Todd Bates, the defensive line coach at Jacksonville State University, confirmed Monday on Twitter that he has been hired to the same position at Clemson.
Bates will take over the responsibilities of Marion Hobby, who made $500,000 as Clemson’s defensive ends coach last year, and Dan Brooks, who made $450,000 as Clemson’s defensive tackles coach last year. Hobby left Clemson last week to become the defensive line coach of the Jacksonville Jaguars, while Brooks retired after the national championship game.
No full-time Clemson assistant coach on this past season’s championship-winning staff made less than $375,000.
Bates played defensive end at Alabama from 2001 to 2004 before a two-year stint with the NFL’s Tennessee Titans.

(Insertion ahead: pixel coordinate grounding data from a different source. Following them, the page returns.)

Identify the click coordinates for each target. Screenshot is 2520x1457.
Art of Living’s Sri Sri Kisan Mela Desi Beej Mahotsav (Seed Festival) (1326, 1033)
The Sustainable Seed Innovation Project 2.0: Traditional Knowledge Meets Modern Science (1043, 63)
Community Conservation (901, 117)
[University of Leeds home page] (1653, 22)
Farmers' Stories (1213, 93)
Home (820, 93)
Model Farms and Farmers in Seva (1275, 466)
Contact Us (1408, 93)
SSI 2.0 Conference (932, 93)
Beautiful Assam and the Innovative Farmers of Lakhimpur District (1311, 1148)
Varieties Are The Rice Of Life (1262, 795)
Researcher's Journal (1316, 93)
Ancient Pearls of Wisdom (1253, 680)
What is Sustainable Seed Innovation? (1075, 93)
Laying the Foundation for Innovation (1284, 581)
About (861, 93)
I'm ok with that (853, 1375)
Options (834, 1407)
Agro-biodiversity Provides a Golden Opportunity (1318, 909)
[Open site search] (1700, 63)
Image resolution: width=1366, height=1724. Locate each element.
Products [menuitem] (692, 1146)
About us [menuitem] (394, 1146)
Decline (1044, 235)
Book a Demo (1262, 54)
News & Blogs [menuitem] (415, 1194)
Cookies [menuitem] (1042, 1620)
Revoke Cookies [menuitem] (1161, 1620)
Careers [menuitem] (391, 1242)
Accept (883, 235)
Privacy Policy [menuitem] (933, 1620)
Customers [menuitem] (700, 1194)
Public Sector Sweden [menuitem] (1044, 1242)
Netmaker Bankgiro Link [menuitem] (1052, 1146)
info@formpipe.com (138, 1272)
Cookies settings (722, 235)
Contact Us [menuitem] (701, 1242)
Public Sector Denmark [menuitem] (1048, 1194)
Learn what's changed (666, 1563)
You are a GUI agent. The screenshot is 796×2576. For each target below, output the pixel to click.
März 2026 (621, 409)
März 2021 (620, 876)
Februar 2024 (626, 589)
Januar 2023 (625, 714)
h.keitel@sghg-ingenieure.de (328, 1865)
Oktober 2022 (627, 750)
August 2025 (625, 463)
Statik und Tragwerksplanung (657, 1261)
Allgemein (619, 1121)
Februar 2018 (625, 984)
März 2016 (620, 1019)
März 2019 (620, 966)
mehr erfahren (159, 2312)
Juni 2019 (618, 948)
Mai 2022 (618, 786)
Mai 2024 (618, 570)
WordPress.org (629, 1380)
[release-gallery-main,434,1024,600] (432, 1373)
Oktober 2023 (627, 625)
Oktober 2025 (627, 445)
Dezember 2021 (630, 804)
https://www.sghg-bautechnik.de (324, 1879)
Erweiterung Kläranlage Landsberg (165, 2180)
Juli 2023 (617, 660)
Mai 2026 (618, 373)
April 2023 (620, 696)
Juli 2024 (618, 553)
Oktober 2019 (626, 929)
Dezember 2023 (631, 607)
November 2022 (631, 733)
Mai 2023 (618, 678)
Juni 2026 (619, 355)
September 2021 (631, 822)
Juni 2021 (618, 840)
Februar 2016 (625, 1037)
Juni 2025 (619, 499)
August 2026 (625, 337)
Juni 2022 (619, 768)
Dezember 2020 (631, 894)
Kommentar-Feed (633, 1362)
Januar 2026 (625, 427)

The 35-year-old has never coached at the Football Bowl Subdivision level. Bates began his coaching career with stops at two high schools in Alabama before becoming the defensive line coach at Idaho State in 2011. He spent one year as the defensive line coach at East Central Community College in Mississippi before joining the staff at Jacksonville State.
In Bates’ three years at Jacksonville State, the Gamecocks went 33-6 and made the Football Championship Subdivision playoffs each year. The Gamecocks' defense ranked fourth in the FCS in yards allowed per game in 2016. Jacksonville State led the FCS in tackles for loss in 2015; Clemson has led the FBS in tackles for loss for four straight years.
Bates will join a staff that includes numerous coaches with Alabama connections, including head coach Dabo Swinney, who played for Alabama from 1989 to 1992 and coached for the Crimson Tide from 1993 to 2000. Clemson tight ends coach Danny Pearman and associate athletic director for football administration Woody McCorvey were both assistant coaches at Alabama when Swinney played there. Thad Turnipseed, Clemson’s assistant athletic director for football recruiting and external affairs, played with Swinney at Alabama and spent 11 years working in the Crimson Tide’s athletic department.
Clemson still has an open assistant coach position on its staff. Another assistant coaching spot could open this spring, when the NCAA is expected to approve a proposal that would allow FBS teams to have 10 full-time assistant coaches.
It is unclear what those coaches’ specific roles will be, but both hires are expected to be Alabama graduates who played with Swinney and are on Clemson’s support staff. According to multiple reports, Clemson plans to promote senior defensive assistant Mickey Conn and defensive analyst Lemanski Hall to full-time assistant coach positions.